McMurphy is the “he” in the passage and every while bet he makes is futile with Big Nurse always winning in the end, he makes the bet because it’s both in his nature and he knows will help the Acutes (which basically includes Chief now) individual people. They’re the load that make McMurphy rattle up the rules and make Big Nurse take more extreme measure to “cure” him. After Chief wakes up from his post-electroshock state, he decides he’ll never submit to the fog again and begins talking with the other patients when he comes back to the ward. Eventually, McMurphy returns and throws a party with two whores from Portland to take away the virginity of Billy Bibbit, one of the least confident men on the ward. After Billy kills himself when the Nurse finds him, she notes that McMurphy was “playing with human lives–gambling with human lives–as if [he] though [himself] to be a God!” (318). McMurphy attacks her and is lobotomized, but gives all the men the confidence to be individuals in modern society or to take it upon themselves to move to another ward. Only Chief and a couple other Acutes stay on the ward, until Chief uses the control panel–the sure bet McMurphy had on him–and uses it to run away from the ward.
Gambling is used by McMurphy when he first comes on the ward, first as a way for him to both get money, then to make the patients confident individuals. By the end of the novel, Harding tells Big Nurse she’s “full of so much bullshit” (320), and almost everyone had the confidence to check out of the ward and go into society.

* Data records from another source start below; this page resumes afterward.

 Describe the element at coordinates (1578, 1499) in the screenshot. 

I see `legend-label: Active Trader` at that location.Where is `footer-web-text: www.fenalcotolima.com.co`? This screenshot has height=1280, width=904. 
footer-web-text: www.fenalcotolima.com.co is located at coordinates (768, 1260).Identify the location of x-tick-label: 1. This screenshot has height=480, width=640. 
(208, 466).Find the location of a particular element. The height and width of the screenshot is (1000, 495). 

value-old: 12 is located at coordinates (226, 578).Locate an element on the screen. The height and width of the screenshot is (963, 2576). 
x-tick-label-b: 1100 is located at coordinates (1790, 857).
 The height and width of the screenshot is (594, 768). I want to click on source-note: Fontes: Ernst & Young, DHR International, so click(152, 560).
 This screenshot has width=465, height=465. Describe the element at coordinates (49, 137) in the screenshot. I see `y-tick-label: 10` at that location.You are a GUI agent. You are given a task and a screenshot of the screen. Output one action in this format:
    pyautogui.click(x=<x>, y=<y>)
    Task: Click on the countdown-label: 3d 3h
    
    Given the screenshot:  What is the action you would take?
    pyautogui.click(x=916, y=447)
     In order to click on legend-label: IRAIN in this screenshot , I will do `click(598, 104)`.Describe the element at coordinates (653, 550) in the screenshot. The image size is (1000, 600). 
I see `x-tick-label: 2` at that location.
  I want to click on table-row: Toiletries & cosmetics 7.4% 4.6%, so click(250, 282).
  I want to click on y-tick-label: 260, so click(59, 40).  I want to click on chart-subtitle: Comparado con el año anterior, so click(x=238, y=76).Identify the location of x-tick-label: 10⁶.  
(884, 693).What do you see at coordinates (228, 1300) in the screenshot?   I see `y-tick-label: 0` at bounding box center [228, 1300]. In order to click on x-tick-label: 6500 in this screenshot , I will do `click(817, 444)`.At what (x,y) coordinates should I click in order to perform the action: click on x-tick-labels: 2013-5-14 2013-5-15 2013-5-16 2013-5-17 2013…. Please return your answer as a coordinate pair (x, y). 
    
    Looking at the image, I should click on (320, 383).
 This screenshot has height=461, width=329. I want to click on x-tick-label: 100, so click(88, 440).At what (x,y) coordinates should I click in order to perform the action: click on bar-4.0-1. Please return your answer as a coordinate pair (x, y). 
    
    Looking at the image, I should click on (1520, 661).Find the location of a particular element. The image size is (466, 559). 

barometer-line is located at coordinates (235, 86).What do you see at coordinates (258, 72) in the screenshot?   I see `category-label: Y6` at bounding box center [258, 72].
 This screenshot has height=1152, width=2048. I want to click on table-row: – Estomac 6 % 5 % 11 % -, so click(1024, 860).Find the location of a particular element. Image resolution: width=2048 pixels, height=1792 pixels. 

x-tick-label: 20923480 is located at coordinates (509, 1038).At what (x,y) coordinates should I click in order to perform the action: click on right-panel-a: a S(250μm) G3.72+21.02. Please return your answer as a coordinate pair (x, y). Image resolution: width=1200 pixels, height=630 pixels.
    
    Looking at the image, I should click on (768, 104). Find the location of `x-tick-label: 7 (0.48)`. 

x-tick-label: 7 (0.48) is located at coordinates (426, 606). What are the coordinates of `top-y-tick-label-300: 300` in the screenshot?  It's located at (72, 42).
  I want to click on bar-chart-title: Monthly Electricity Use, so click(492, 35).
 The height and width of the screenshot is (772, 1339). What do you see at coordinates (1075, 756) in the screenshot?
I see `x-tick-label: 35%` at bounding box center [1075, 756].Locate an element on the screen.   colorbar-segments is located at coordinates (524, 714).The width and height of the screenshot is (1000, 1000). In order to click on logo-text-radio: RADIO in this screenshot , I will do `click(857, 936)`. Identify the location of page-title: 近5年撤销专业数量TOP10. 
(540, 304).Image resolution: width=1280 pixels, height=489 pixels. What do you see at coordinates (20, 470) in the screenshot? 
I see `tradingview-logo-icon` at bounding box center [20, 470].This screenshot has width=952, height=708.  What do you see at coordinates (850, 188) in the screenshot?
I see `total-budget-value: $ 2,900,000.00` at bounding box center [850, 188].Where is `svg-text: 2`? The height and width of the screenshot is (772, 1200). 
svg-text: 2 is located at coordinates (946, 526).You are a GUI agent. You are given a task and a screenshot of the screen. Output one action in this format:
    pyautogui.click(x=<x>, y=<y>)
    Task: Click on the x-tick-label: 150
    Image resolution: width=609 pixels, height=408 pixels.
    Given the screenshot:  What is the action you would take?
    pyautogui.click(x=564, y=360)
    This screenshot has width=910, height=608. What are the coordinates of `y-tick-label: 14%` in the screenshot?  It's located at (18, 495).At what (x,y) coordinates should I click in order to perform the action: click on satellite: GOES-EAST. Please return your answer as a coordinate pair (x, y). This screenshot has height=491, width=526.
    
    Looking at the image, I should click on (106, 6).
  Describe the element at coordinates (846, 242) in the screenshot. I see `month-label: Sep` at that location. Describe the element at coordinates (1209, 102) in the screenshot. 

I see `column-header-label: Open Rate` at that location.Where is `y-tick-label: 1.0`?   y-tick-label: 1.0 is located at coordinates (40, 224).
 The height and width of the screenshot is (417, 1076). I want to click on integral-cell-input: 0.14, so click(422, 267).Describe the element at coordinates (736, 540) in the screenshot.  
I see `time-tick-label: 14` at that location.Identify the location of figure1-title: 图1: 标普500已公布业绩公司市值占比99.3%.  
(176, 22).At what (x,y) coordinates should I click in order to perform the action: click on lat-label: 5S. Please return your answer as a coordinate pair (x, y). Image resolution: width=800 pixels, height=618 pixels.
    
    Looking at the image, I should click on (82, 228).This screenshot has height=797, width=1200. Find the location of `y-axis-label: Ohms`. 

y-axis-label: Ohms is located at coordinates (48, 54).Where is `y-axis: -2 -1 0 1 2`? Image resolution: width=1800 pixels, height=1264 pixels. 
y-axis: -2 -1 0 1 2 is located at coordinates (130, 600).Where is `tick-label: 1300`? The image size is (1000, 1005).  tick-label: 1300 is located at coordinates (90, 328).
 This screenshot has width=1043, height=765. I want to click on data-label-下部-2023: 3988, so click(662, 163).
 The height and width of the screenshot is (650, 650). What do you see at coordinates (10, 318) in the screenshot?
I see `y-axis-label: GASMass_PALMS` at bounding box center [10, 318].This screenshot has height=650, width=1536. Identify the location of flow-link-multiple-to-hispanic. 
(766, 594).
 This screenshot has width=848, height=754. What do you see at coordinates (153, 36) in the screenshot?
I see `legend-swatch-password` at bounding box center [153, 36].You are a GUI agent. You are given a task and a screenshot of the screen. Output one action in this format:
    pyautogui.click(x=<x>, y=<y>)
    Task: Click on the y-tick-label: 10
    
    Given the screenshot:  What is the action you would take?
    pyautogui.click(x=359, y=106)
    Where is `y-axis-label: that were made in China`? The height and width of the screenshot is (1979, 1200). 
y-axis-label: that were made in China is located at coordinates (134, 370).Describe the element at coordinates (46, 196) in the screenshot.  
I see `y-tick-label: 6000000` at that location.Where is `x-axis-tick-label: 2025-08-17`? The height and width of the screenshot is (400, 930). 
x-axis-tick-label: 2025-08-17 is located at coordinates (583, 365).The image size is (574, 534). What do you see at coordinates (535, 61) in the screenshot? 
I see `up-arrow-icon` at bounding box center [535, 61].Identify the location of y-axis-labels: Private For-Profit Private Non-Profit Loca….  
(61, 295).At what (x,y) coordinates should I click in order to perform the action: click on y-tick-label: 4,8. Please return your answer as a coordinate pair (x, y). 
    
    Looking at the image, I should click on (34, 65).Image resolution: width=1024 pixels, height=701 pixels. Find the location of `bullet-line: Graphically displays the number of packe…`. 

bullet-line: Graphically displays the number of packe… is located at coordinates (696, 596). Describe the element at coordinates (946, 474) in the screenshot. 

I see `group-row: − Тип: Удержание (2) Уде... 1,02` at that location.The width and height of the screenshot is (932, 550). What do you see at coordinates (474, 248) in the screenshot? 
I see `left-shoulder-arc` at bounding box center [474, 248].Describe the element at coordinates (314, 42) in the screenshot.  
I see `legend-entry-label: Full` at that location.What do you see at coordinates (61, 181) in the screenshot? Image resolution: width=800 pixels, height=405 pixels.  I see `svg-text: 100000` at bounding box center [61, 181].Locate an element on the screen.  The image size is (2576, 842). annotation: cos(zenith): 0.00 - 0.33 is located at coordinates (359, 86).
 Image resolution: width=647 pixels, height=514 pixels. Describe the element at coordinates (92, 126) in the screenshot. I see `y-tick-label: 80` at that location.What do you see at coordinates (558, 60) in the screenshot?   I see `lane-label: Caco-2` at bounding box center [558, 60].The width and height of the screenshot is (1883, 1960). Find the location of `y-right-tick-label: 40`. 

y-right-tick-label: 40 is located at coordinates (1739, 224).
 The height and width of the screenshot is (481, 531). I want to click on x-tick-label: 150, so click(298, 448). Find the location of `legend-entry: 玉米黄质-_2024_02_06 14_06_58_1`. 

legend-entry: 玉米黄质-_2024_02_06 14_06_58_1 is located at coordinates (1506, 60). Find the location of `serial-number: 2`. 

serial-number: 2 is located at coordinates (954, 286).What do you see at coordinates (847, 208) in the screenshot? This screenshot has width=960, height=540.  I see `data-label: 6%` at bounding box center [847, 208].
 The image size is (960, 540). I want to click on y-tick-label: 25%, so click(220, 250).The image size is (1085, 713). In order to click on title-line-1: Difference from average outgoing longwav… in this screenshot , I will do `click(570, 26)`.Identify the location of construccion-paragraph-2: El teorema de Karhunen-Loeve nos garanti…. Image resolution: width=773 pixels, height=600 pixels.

Though McMurphy’s bets didn’t work out for old Number One, by the time he smashed the glass in the Nurse’s Station, he stopped caring about himself and started doing things to make Chief and the men, in Chief’s words, big. McMurphy shows them that taking the risk is better than playing it safe, even if there’s a load in the die. Despite what the end of the novel suggests on a surface level, McMurphy won the bet and almost every other bet he made in the novel. Those who make bets and take gambles may lose, but the risk is always worth the payoff.